What TikTok Teaches Us About the Future of Learning
Vietnam, once in the same developmental bracket as the Philippines, has outpaced us by implementing long-term teacher training programs, national broadband strategies for education, and rigorous curriculum pilots. The difference? Stability, strategy, and state capacity.
The Philippines must stop mistaking movement for progress. Each new education secretary shouldn’t bring a new curriculum — they should bring continuity, quality assurance, and accountability.
If a six-minute clip from a TikTok creator lands deeper than hours of classroom time, that speaks less to technology’s power — and more to education’s stagnation. The solution isn’t to restrict TikTok. It’s to adapt without compromising integrity, purpose, or depth.
The next phase of Philippine education won’t be born in boardrooms — it’ll be revealed in classrooms where students wield mobile phones not as distractions, but as extensions of their agency. And where educators, anchored by a stable curriculum, seize digital tools not for novelty — but for lasting impact.
※
Actions to take:
• a. In the passage on TikTok and education, copy the part that opens with the words containing "The Philippines must" and closes with "assurance, and accountability.".
• b. Answer these from the passage on TikTok and education:
(i) What three things did Vietnam implement?
(ii) Instead of a new curriculum, what should each new education secretary bring?
(iii) How long is the TikTok clip mentioned?
• c. Write the next part of the passage on TikTok and education, picking up after its last sentence.
The stored data that comes next is separate material with no connection to the passage on TikTok and education.

(Stored data)
※
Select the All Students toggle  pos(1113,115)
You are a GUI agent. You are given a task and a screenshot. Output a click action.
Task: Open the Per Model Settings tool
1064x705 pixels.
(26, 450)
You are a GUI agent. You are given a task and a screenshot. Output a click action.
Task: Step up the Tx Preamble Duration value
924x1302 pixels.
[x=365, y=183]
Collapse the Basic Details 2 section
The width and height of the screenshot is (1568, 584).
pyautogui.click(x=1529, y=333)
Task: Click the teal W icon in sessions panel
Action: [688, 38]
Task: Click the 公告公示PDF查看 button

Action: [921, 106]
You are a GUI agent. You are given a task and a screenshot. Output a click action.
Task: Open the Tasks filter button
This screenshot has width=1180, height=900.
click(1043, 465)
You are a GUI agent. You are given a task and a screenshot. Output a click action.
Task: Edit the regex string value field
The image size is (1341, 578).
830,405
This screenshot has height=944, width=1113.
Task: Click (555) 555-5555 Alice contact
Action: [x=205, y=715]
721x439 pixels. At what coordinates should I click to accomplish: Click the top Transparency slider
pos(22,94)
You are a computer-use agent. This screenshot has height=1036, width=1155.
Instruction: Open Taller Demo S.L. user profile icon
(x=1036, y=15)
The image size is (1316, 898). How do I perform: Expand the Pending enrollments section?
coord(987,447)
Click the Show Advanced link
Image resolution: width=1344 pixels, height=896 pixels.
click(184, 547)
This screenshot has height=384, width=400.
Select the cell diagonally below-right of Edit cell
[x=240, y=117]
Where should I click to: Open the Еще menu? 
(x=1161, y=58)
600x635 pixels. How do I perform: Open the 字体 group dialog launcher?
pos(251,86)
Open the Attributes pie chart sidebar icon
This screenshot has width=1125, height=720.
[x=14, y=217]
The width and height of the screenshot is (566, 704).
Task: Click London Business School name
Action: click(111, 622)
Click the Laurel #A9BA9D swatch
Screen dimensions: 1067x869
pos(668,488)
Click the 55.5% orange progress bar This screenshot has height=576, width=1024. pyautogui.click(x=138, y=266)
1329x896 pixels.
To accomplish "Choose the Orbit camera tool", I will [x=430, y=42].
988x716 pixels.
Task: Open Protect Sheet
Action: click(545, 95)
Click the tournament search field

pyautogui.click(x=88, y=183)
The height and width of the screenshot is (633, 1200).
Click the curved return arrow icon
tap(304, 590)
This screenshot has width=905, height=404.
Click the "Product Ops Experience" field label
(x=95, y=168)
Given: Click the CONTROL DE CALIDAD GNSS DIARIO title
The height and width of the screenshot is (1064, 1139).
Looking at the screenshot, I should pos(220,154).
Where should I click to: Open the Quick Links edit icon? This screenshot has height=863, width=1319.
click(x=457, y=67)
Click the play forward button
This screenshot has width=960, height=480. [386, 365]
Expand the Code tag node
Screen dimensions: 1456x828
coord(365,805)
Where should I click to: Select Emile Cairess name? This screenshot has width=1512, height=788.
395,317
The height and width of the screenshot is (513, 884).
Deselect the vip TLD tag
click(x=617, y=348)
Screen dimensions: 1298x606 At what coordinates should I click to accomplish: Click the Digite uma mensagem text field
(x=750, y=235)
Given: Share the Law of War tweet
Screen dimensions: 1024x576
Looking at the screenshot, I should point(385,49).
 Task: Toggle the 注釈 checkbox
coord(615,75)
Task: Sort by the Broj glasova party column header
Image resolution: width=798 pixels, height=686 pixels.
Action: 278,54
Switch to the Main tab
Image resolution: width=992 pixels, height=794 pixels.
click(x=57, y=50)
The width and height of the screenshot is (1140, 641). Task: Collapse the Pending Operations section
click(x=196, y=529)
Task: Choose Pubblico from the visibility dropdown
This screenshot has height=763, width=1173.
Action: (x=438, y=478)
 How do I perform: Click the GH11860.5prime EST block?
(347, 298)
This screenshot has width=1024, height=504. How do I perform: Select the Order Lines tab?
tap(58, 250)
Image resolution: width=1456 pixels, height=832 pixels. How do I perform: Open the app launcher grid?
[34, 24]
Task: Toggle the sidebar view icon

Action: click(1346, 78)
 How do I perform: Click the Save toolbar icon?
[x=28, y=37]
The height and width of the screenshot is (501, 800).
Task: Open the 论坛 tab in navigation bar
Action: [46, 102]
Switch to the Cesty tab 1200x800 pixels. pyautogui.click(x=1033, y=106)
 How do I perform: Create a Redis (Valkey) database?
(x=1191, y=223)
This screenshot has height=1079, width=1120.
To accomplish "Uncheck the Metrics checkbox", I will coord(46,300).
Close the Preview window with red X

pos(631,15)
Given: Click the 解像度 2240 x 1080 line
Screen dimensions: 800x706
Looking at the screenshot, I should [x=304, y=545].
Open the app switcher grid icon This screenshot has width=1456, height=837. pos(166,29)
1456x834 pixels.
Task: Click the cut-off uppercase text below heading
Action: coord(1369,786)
※
Your responses:
• a.
The Philippines must stop mistaking movement for progress. Each new education secretary shouldn’t bring a new curriculum — they should bring continuity, quality assurance, and accountability.

• b.
(i) Long-term teacher training programs, national broadband strategies for education, and rigorous curriculum pilots.
(ii) Continuity, quality assurance, and accountability.
(iii) Six minutes.

• c.
If we can stabilize the foundation, everything else can — and must — follow.
A Final Word: From Scrolling to Schooling
Angel, a high school student from Tondo, says TikTok helps her “catch up” on the lessons her school has failed to teach effectively. Still, even she recognizes the gap it can’t fill. “Mas okay pa rin sana kung ‘yung teacher ko ang nagtuturo ng ganun, hindi lang sa phone,” she says quietly. (“I mean, it’d be way better if my teacher were the one teaching that — not just some video on my phone.”)
The real tragedy is not that TikTok is filling the void. It’s that we’ve normalized the void.
TikTok learning isn’t the problem. It’s a symptom. The real crisis is a state that has surrendered the classroom — to underfunding, to political turnover, and now, to algorithms.
Until the Philippine education system reclaims authority over learning, not just through regulation but by winning back the trust of teachers and students alike, digital platforms will continue to be both the patch and the proof of institutional failure.
And in that vacuum, no algorithm — not even one as powerful as TikTok’s — can teach a nation to learn.